[英]Weighted mean dataframe with pandas
I've come across a bunch of other weighted mean pandas questions but none of them seem to do what I'm trying to do.我遇到了一堆其他加权平均 pandas 问题,但似乎没有一个能做我想做的事情。 I have the following df:
我有以下 df:
Primary_Key Team Quantity Value 1 Value 2
0 A Blue 10 20 10
1 B Red 5 19 30
2 C Green 8 13 29
3 D Blue 12 24 18
4 E Red 15 25 19
5 F Green 12 18 23
I'm trying to calculate the weighted average of each of the values for each team, so I'd get the following result_df:我正在尝试计算每个团队的每个值的加权平均值,因此我会得到以下 result_df:
Team Quantity Value 1 Value 2
0 Blue 10 20*10/22 10*10/22
1 Red 5 19*5/20 30*5/20
2 Green 8 13*8/20 29*8/20
3 Blue 12 24*12/22 18*12/22
4 Red 15 25*15/20 19*15/20
5 Green 12 18*12/20 23*12/20
where each entry under the Value columns have had the following calculation done on them:其中 Value 列下的每个条目都对它们进行了以下计算:
weighted_mean = value * (quantity/team's total quantity) weighted_mean = value * (数量/团队总数量)
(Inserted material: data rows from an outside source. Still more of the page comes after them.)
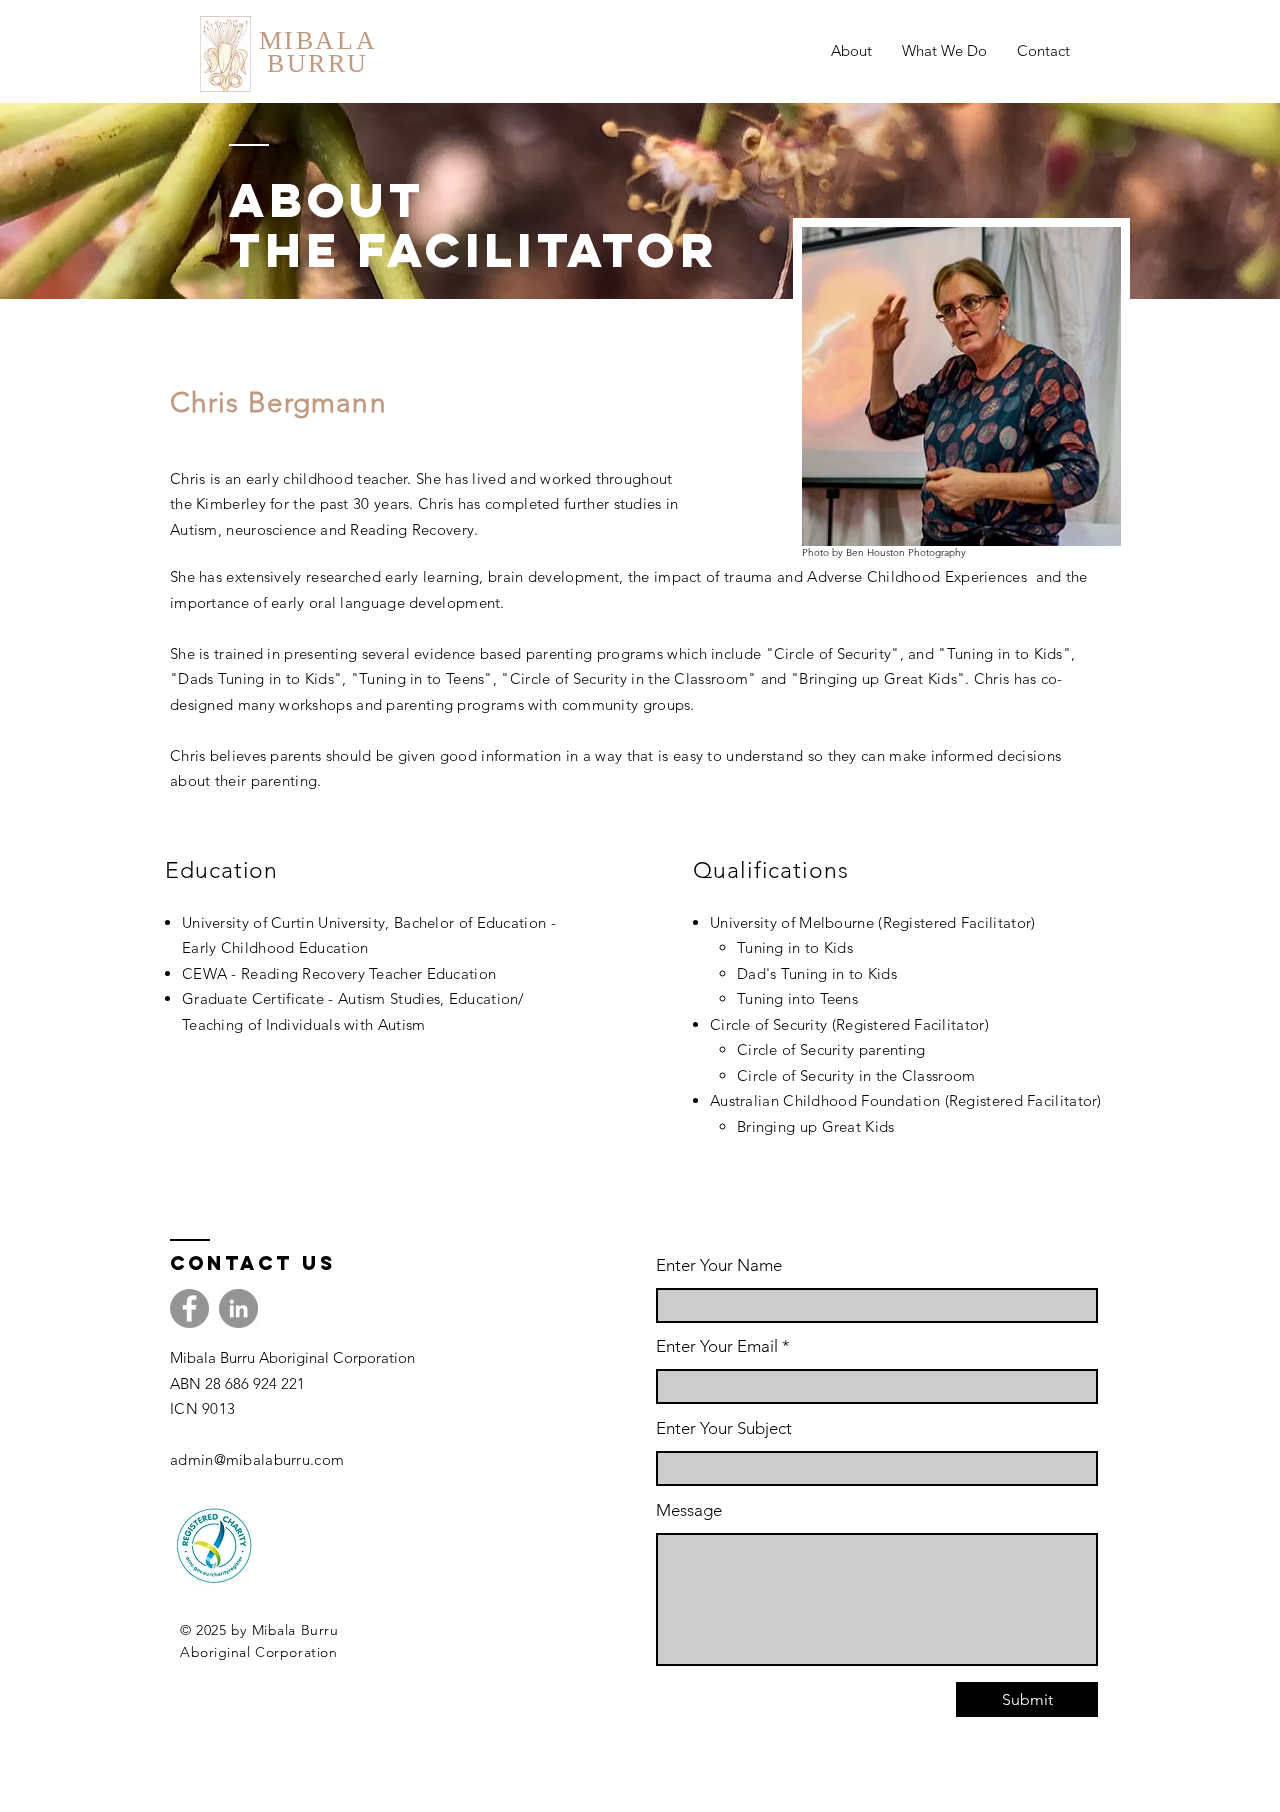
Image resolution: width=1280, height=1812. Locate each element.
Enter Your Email (717, 1346)
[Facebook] (189, 1308)
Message (689, 1510)
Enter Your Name (719, 1265)
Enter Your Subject (724, 1428)
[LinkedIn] (238, 1308)
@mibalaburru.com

I'm thinking I'd have to use the.apply(lambda x:...) function somehow but I don't know how I would easily get the values for the team's total quantity.我在想我必须以某种方式使用 the.apply(lambda x:...) function 但我不知道如何轻松获得团队总量的值。 I also came across the numpy.average function but I don't think it would be useful here.
我也遇到了 numpy.average function 但我认为它在这里没有用。
Any help would be much appreciated!任何帮助将非常感激!
Breaking down into steps:分解为以下步骤:
import pandas as pd
import numpy as np
df = pd.DataFrame(data={
'Primary_Key': list('ABCDEF'),
'Team': ['Blue', 'Red', 'Green', 'Blue', 'Red', 'Green'],
'Quantity': [10,5,8,12,15,12],
'v1': [20,19,13, 24,25,18],
'v2': [10,30,29,18,19,23]})
df['GroupQuantity'] = df.groupby('Team')['Quantity'].transform(np.sum)
df['v1'] = df['Quantity'] * df['v1'] / df['GroupQuantity']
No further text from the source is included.